Nora and Lucia Joyce: what sort of mother abandons her daughter?

Baffled by Nora Joyce’s abandonment of her daughter, Annabel Abbs, author of The Joyce Girl, asks why some mothers can’t or won’t love their female offspring

109 years ago today, Lucia Joyce was born out of wedlock, to James Joyce and Nora Barnacle, in a pauper’s hospital in Trieste, Italy. Nora returned from hospital to a hovel where Joyce lay prostrate with rheumatic fever. Her fractious baby daughter had a squint, her toddler son was boisterous and demanding, she had no local friends or family, and she disliked the Italian heat.

Nora longed to be married and had been forced to lie about her marital status in order to give birth in a hospital. All in all, not an auspicious start. But was it bad enough to make her abandon her only daughter, 25 years later, when Lucia needed her most?

◆ ◆ ◆ ◆ ◆

WORK TO BE COMPLETED: Reproduce the article on Nora and Lucia Joyce word for word, from its title through its final sentence.

[Pixel coordinate grounding data]

◆ ◆ ◆ ◆ ◆

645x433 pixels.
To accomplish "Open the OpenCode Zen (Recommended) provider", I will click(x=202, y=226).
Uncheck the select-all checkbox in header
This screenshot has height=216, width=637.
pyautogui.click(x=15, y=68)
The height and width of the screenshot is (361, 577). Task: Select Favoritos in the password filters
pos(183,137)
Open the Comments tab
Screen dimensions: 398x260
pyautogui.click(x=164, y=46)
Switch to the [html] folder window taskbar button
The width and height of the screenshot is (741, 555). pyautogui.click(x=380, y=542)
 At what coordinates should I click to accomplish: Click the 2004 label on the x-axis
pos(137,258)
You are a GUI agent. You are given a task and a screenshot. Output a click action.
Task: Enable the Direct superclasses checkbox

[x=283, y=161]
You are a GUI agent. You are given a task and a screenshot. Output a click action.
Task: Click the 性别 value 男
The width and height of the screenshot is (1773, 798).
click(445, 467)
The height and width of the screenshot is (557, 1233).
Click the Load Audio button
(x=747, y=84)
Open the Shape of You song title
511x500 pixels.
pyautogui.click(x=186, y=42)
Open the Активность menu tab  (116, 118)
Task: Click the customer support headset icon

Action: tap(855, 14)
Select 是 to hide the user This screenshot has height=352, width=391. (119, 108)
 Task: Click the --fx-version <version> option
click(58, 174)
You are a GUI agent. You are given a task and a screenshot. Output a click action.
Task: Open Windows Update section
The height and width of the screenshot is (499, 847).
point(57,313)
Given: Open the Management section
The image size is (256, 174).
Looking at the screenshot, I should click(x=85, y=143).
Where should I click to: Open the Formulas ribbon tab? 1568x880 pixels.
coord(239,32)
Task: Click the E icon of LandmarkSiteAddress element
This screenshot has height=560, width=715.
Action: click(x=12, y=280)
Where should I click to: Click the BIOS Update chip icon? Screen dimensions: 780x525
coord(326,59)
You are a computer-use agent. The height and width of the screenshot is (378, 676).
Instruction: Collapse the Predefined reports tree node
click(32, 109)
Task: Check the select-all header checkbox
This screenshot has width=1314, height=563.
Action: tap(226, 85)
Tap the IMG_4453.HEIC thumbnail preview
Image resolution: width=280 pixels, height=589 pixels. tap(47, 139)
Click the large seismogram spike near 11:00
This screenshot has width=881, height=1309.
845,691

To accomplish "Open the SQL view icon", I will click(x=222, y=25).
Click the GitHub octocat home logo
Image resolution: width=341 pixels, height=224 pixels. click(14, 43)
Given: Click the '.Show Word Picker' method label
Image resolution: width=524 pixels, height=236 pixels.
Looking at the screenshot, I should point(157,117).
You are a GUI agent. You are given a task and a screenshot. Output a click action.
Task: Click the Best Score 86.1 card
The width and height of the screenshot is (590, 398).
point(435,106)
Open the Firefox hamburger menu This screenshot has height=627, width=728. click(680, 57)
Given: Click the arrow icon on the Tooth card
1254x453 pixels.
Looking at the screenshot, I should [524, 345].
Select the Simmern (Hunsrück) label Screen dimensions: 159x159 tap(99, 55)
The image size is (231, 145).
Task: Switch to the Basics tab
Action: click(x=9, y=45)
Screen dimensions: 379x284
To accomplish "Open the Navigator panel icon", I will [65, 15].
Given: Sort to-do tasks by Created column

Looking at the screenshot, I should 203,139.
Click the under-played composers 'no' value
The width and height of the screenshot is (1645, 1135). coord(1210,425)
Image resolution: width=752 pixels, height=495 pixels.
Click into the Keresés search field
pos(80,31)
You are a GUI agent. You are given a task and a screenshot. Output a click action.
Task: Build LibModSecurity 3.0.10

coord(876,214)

◆ ◆ ◆ ◆ ◆

FINISHED TASK:
Nora and Lucia Joyce: what sort of mother abandons her daughter?

Baffled by Nora Joyce’s abandonment of her daughter, Annabel Abbs, author of The Joyce Girl, asks why some mothers can’t or won’t love their female offspring

109 years ago today, Lucia Joyce was born out of wedlock, to James Joyce and Nora Barnacle, in a pauper’s hospital in Trieste, Italy. Nora returned from hospital to a hovel where Joyce lay prostrate with rheumatic fever. Her fractious baby daughter had a squint, her toddler son was boisterous and demanding, she had no local friends or family, and she disliked the Italian heat.

Nora longed to be married and had been forced to lie about her marital status in order to give birth in a hospital. All in all, not an auspicious start. But was it bad enough to make her abandon her only daughter, 25 years later, when Lucia needed her most?